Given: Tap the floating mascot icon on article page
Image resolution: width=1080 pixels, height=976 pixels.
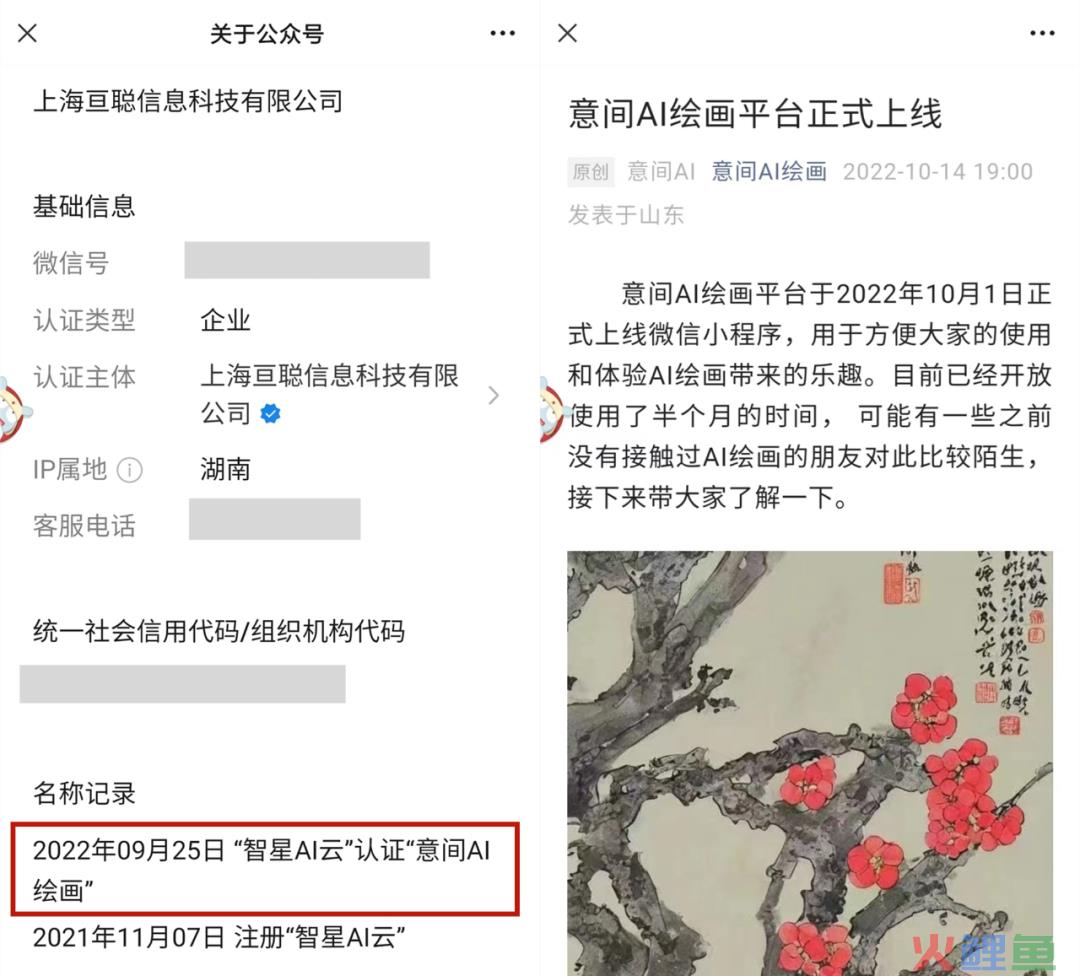Looking at the screenshot, I should pos(551,410).
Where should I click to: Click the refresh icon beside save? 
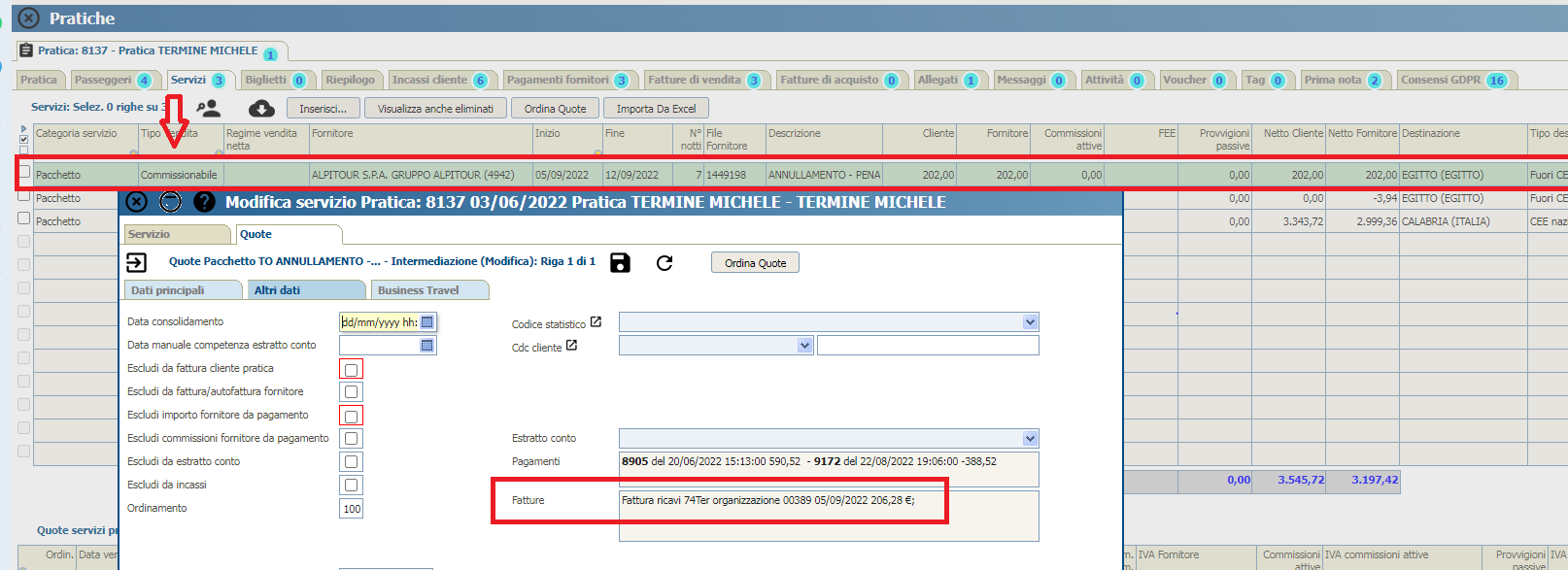point(665,262)
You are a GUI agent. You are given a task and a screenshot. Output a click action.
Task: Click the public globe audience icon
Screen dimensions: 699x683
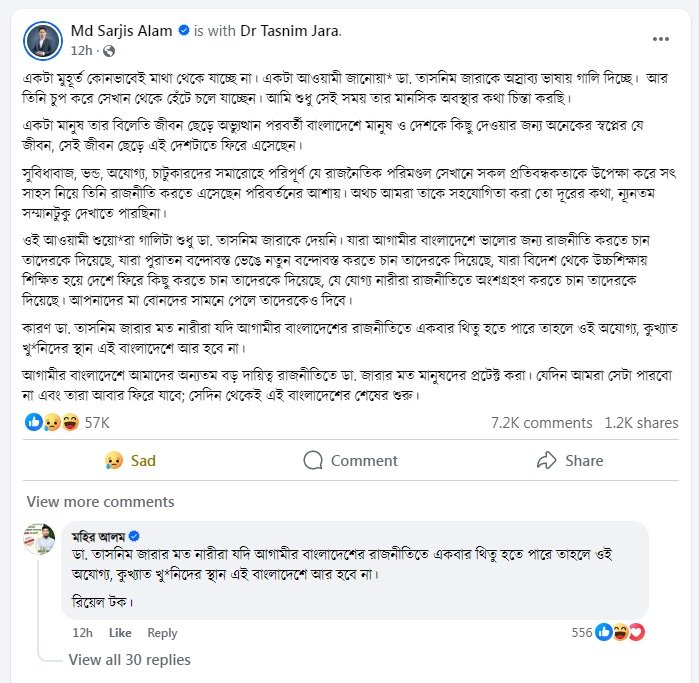coord(109,50)
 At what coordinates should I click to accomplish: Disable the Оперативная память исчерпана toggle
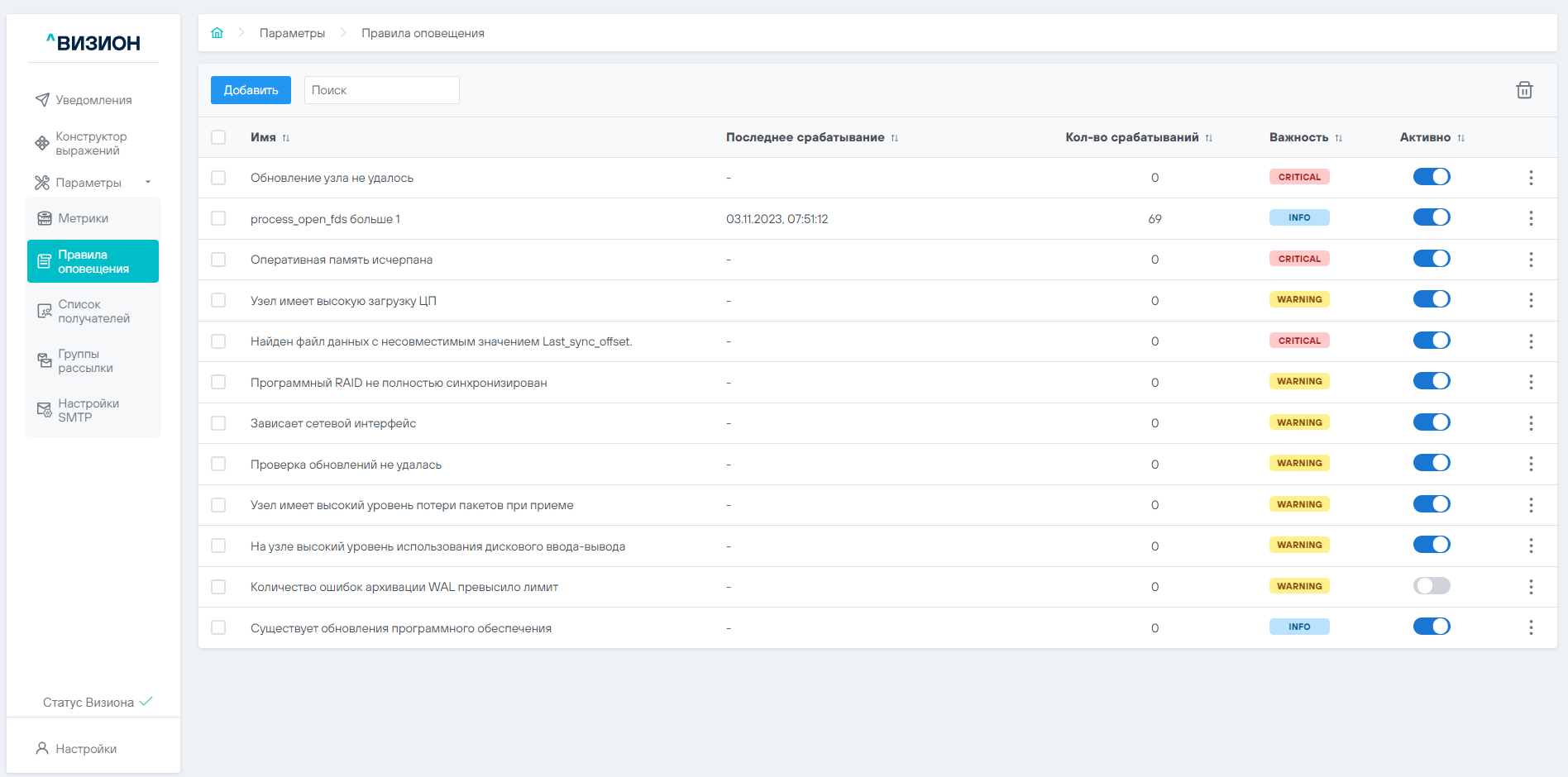click(1432, 259)
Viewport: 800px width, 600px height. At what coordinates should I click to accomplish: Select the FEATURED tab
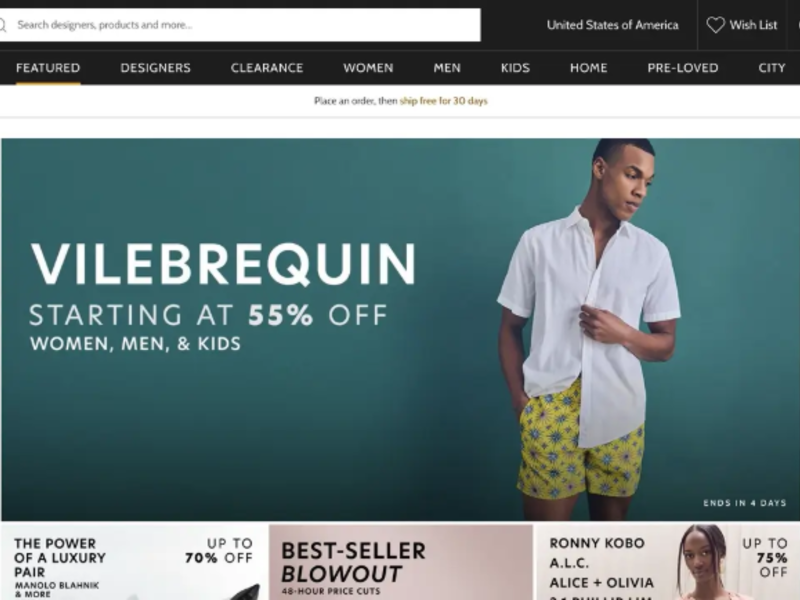[48, 68]
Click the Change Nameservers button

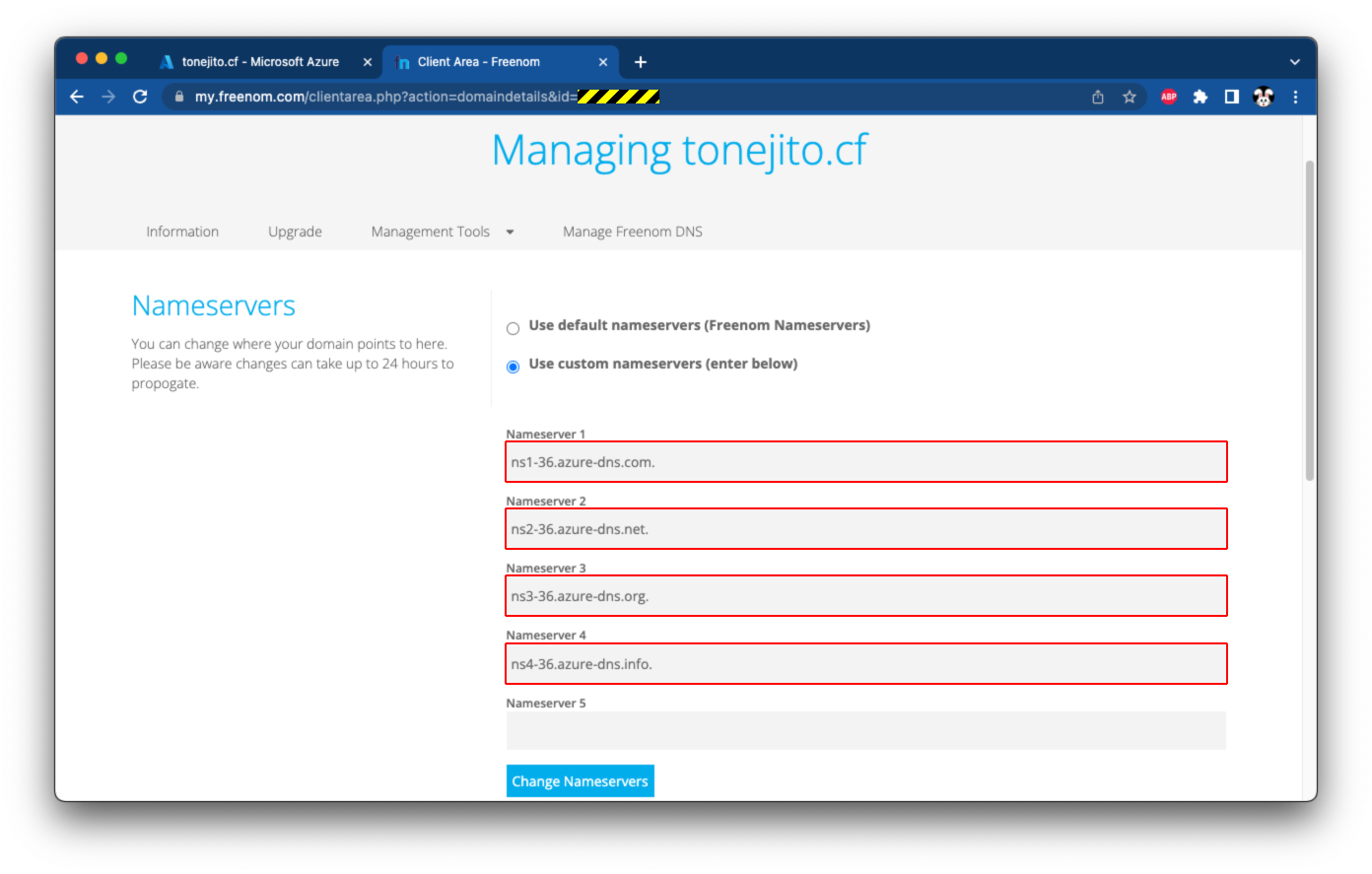[x=580, y=781]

◇ ◇ ◇ ◇

What is required:
Omit the pictures, then give every record back exactly as it stands.

Answer for this exercise:
Given: Tap the floating mascot icon on article page
Image resolution: width=1080 pixels, height=976 pixels.
Looking at the screenshot, I should pos(551,410).
Where should I click to: Click the refresh icon beside save? 
point(665,262)
You are a GUI agent. You are given a task and a screenshot. Output a click action.
Task: Click the public globe audience icon
Screen dimensions: 699x683
coord(109,50)
 At what coordinates should I click to accomplish: Disable the Оперативная память исчерпана toggle
click(1432, 259)
Viewport: 800px width, 600px height. At what coordinates should I click to accomplish: Select the FEATURED tab
[48, 68]
Click the Change Nameservers button

[x=580, y=781]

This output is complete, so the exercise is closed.